Viennoiseries: Danish, French, or Austrian?

Viennoiseries: Danish, French, or Austrian?
September 05, 2019

Upon finishing their school-days, French pupils are usually treated to a tasty viennoiserie before facing their homework. Thank God I did not escape that tradition and I must confess, it did make my day a lot better – I was almost willing to do my math exercises. French children have the 4 PM viennoiserie, we have our morning coffee to go.

Chocolate, apples and raisins

There are four main types of viennoiseries. The most international one is probably the croissant. It is a plain, buttery sweet bread – nothing more, a classic. If you desire something extra with it, you can go for a pain au chocolat – also known as chocolatine in the south of France and in Canada. Unlike the croissant, it has a regular bread shape, with 2 sticks of dark chocolate in it.

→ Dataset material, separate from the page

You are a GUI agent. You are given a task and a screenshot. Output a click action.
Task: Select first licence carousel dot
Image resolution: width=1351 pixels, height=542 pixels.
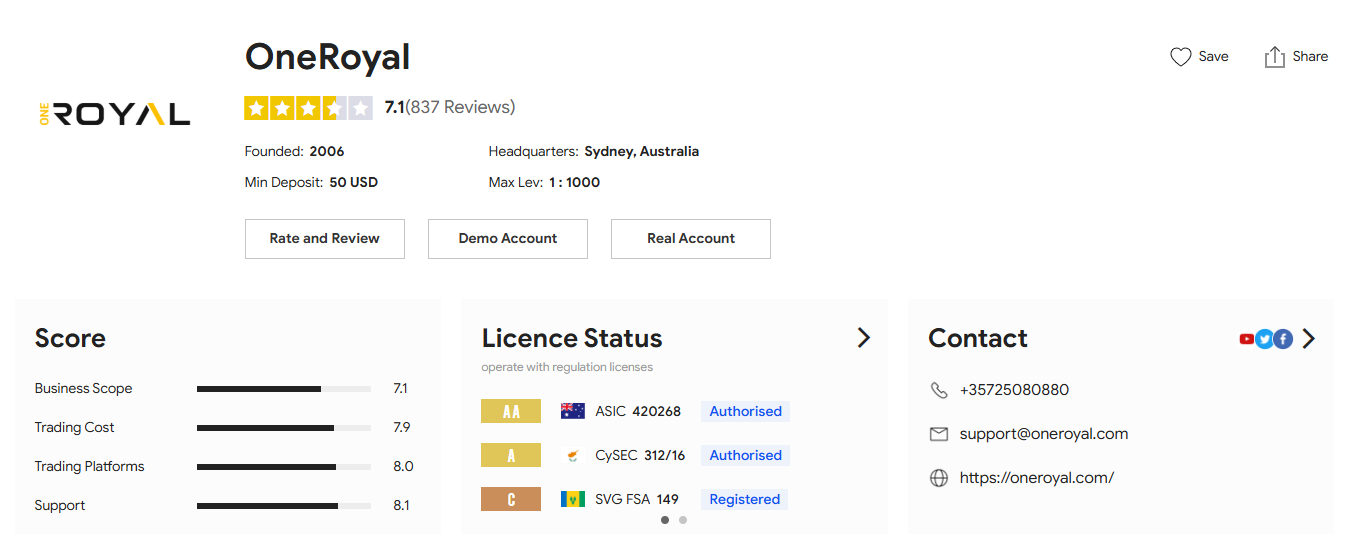(665, 520)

You can also opt for a chausson aux pommes. An airy type of sweet bread filled with apple mousse and cinnamon. It is best eaten warm, right out of the oven. Last but not least, and my personal favourite, are the pain aux raisins. This one is a whirly pastry, prepared with raisins and covered with glazing.

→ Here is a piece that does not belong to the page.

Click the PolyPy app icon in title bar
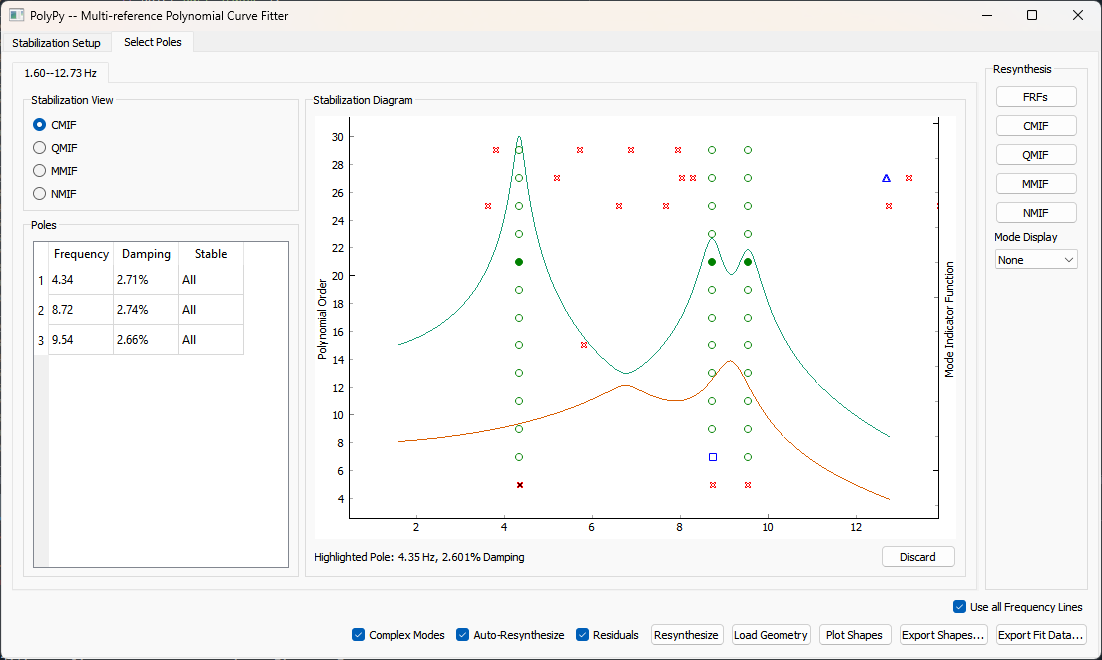This screenshot has height=660, width=1102. 17,15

Who should we praise for such a delicacy?

There is no obvious answer to that question. The French will claim the ownership of the concept and truth be told, of all the bakeries I have been to, the French ones were always serving the best viennoiseries.

However, looking at the word itself, it stems from “Vienna”, so are viennoiseries Austrian recipes? No forensic evidence backs up this theory.

Approaching the situation from a different perspective, it might have occurred to you that in English, we call similar pastries “Danish”. Is this where the recipes come from? Again, not 100% true, but not completely erroneous either. Danish pastries do come from Denmark, but they are a bit different. The bread type is very similar, but the toppings are different. Most are done with custard, jam or marzipan.


I have also heard that the croissant would be a Turkish invention. Indeed, the same shape can be seen on the Turkish flag. Arabian pastries are also often shaped the same way – is it something we should look into?

Whoever came up with the recipe, regardless of their nationality, is a genius. No argument there. Quite fortunately, viennoiseries can now be purchased almost everywhere in the world – so enjoy!